§ **What you will do**: Would you retype exactly the lines from the one holding "The image size is (443, 346)." through the last line of the listing, and only those, without pictures?

---------- Records to process

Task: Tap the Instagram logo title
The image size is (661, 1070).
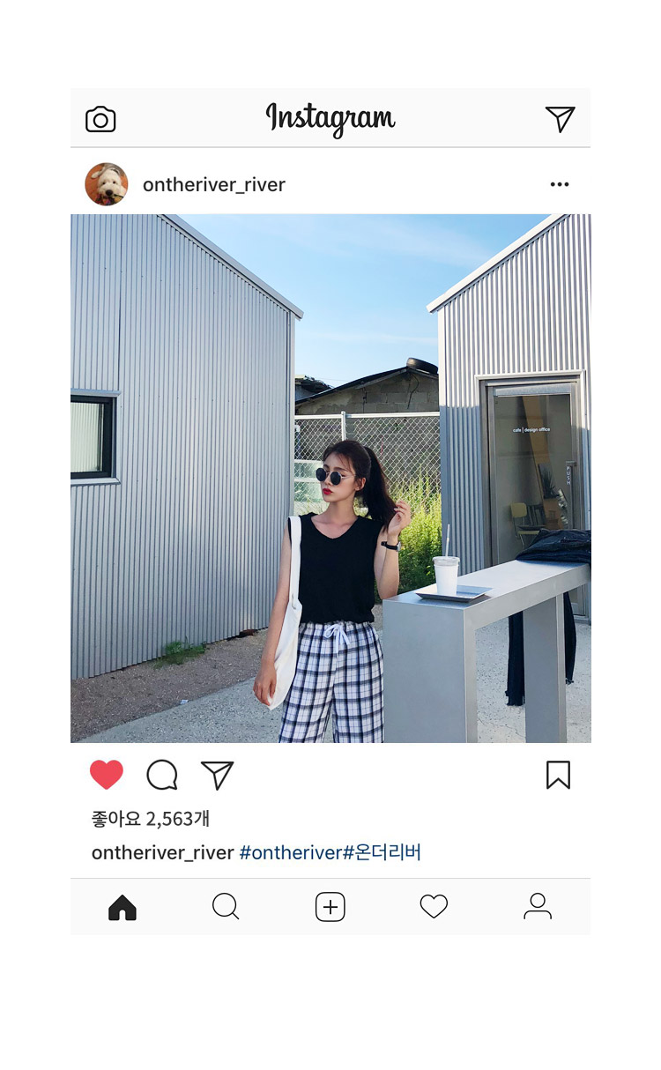Action: (x=331, y=119)
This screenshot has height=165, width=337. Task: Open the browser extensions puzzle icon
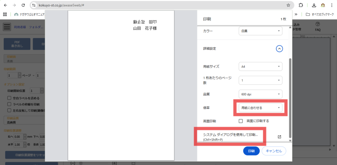(300, 5)
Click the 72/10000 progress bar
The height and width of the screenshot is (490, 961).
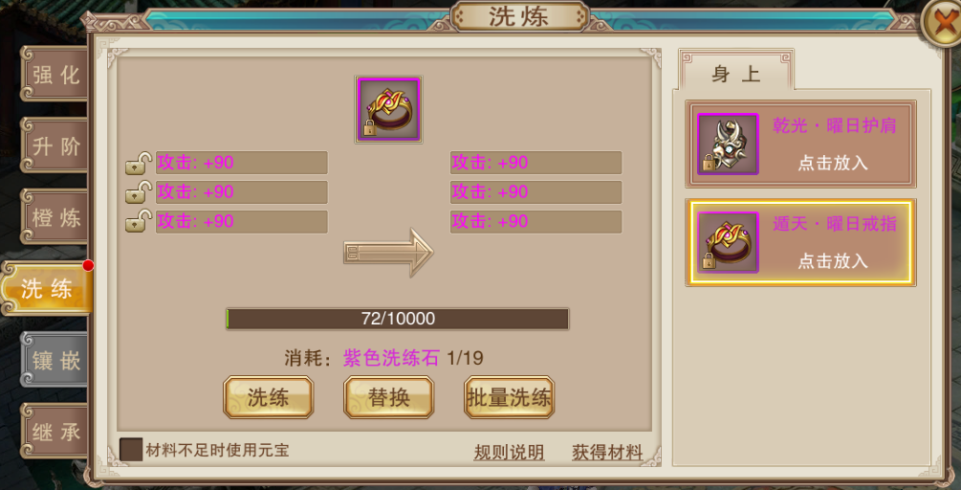pos(398,319)
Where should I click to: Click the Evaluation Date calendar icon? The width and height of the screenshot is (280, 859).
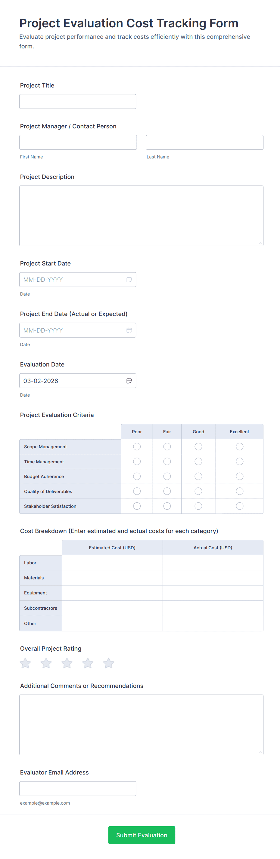tap(129, 380)
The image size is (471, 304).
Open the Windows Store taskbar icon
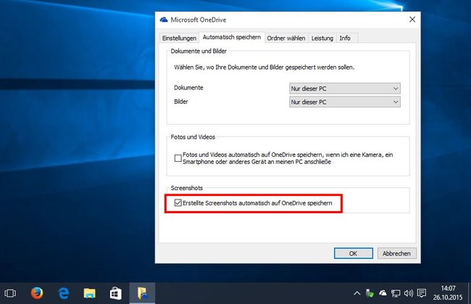pos(116,293)
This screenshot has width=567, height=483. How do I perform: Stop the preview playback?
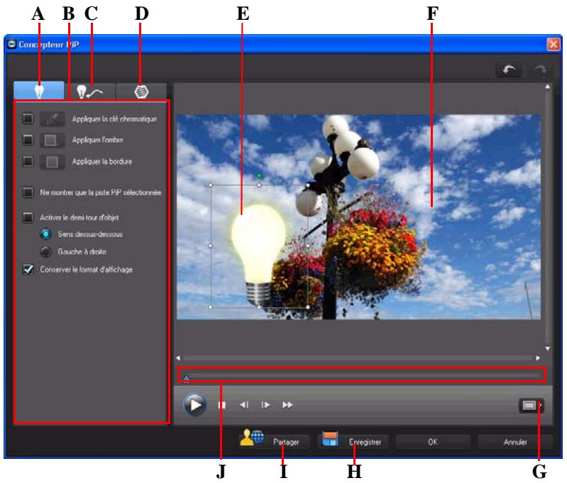pos(222,405)
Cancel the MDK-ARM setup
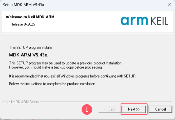The image size is (175, 120). point(160,109)
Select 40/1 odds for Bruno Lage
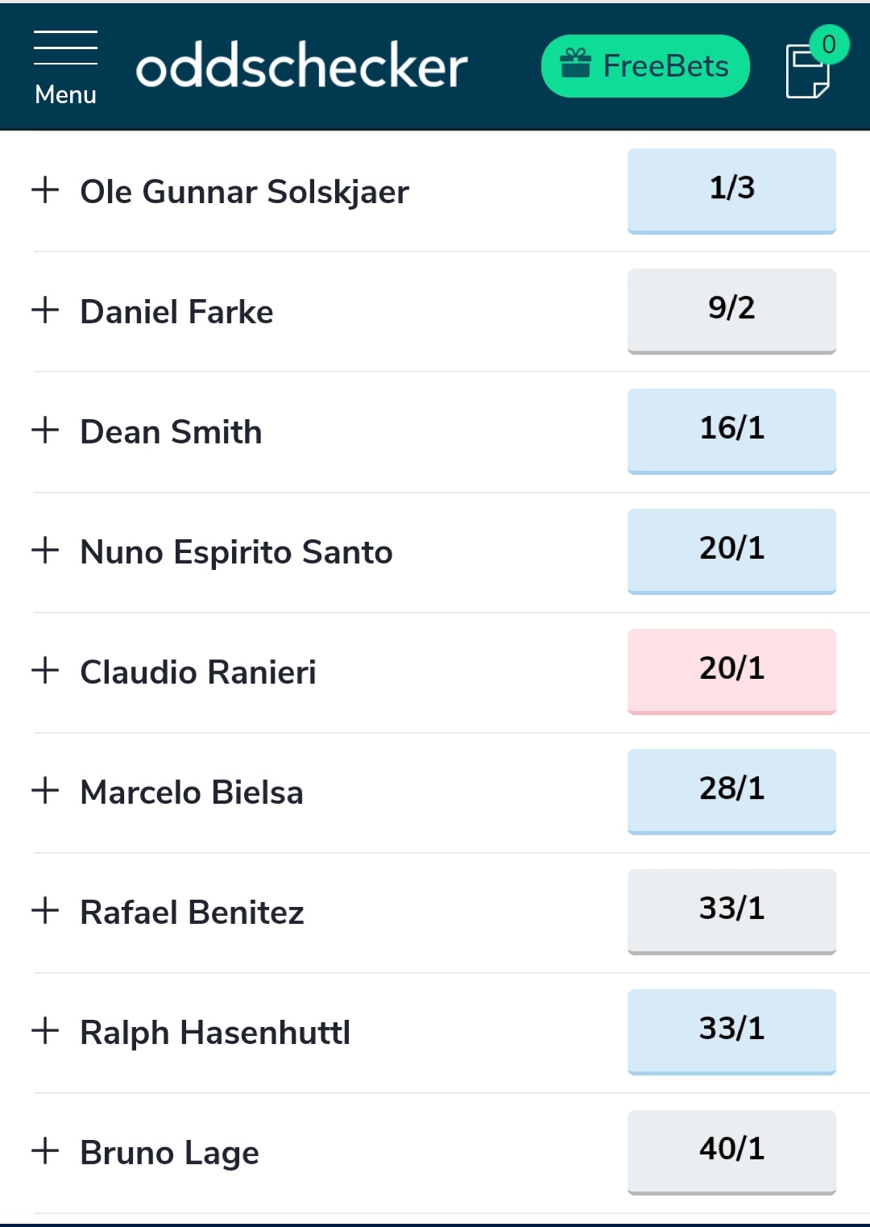The width and height of the screenshot is (870, 1227). tap(731, 1153)
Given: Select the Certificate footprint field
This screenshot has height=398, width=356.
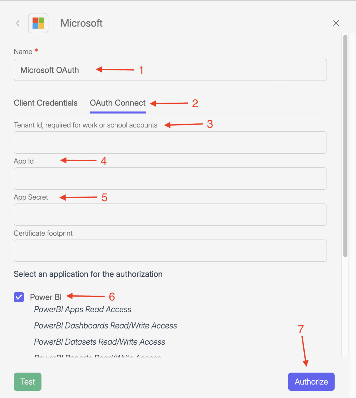Looking at the screenshot, I should [170, 251].
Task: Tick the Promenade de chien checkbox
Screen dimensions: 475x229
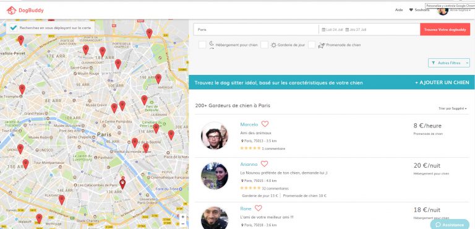Action: [312, 45]
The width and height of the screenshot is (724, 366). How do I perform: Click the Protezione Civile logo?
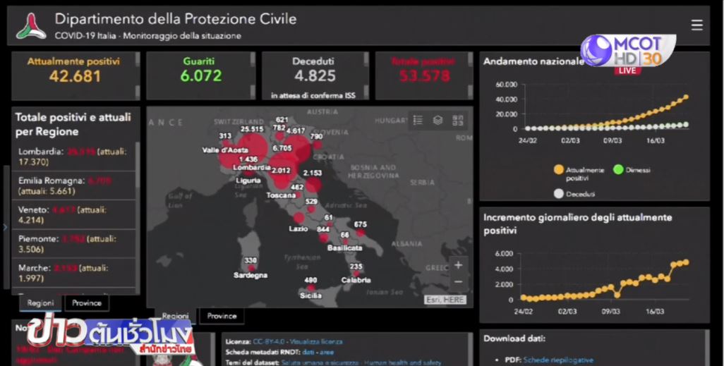32,27
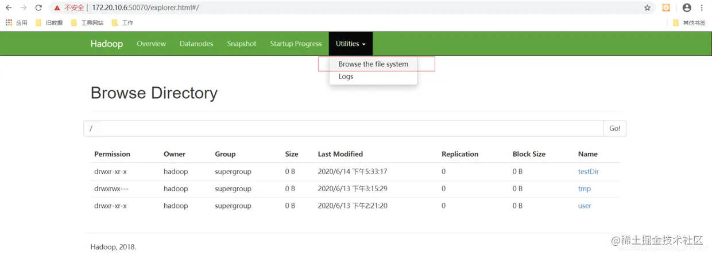Open the 工具网站 bookmark folder
The image size is (712, 255).
click(87, 23)
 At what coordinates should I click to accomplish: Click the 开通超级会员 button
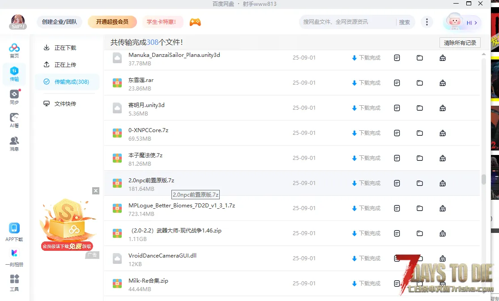pyautogui.click(x=112, y=22)
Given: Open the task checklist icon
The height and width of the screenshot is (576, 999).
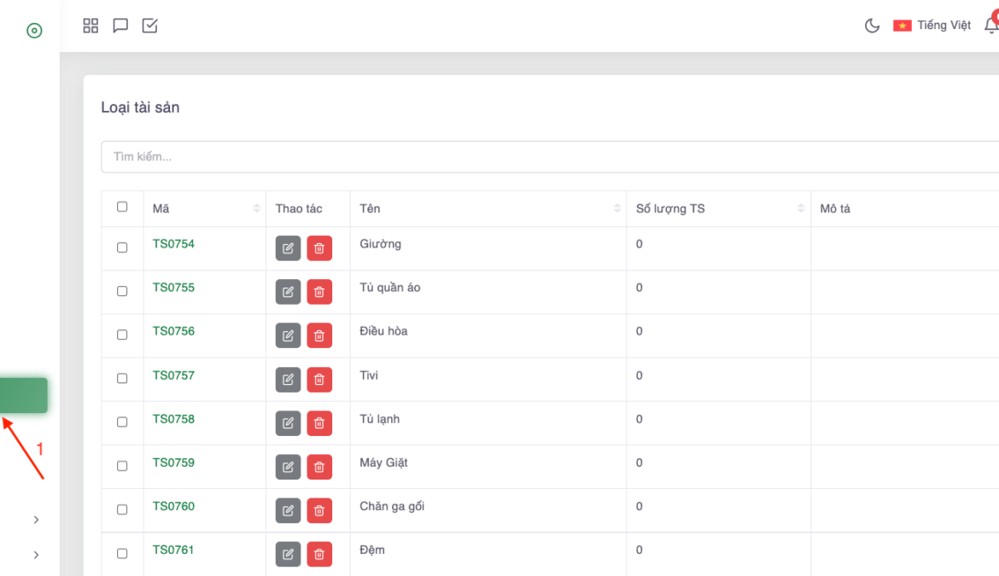Looking at the screenshot, I should pyautogui.click(x=149, y=26).
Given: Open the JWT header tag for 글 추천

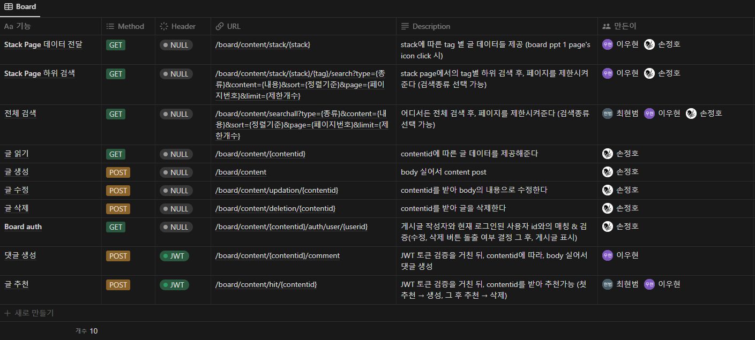Looking at the screenshot, I should coord(174,285).
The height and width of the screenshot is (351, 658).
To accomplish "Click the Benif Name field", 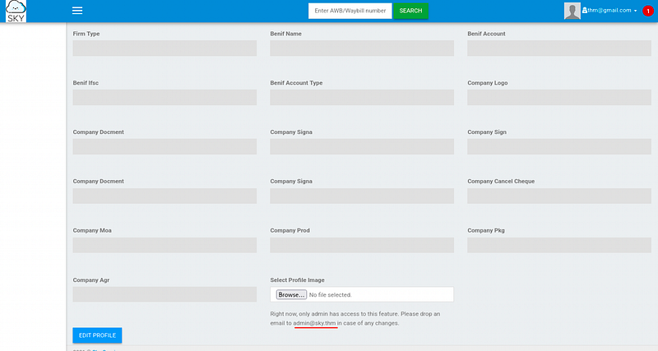I will point(362,48).
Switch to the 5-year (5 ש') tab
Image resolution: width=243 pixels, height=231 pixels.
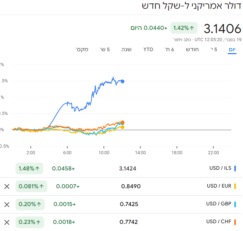(x=104, y=50)
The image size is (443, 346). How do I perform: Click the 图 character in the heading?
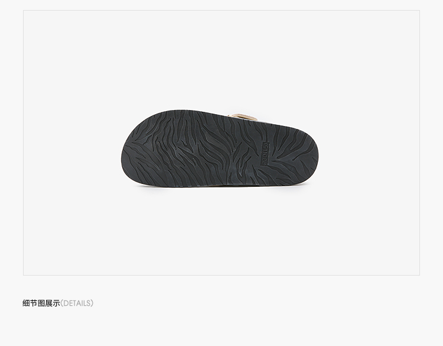(41, 303)
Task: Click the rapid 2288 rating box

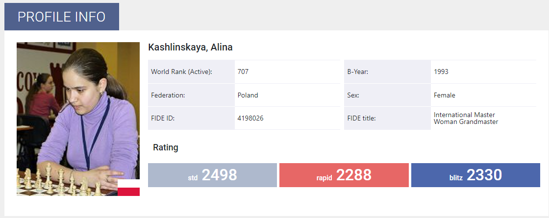Action: click(x=344, y=175)
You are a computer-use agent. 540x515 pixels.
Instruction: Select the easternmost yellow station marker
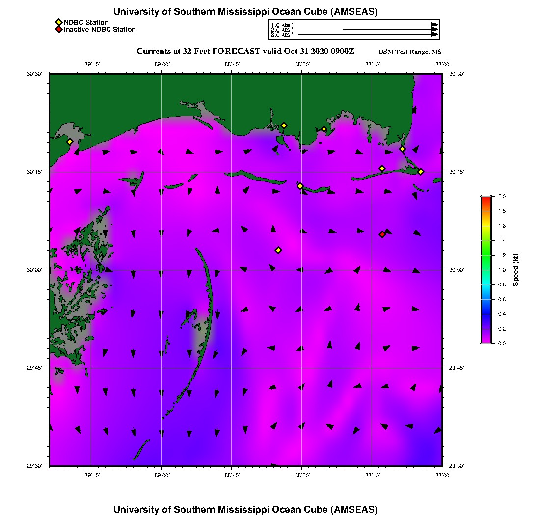point(421,171)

--------------------

§ **Result**:
The image size is (443, 346). How do I perform: Click the 图 character in the heading?
(41, 303)
Task: Click the rapid 2288 rating box

Action: click(x=344, y=175)
You are a computer-use agent. 540x515 pixels.
Instruction: Select the easternmost yellow station marker
point(421,171)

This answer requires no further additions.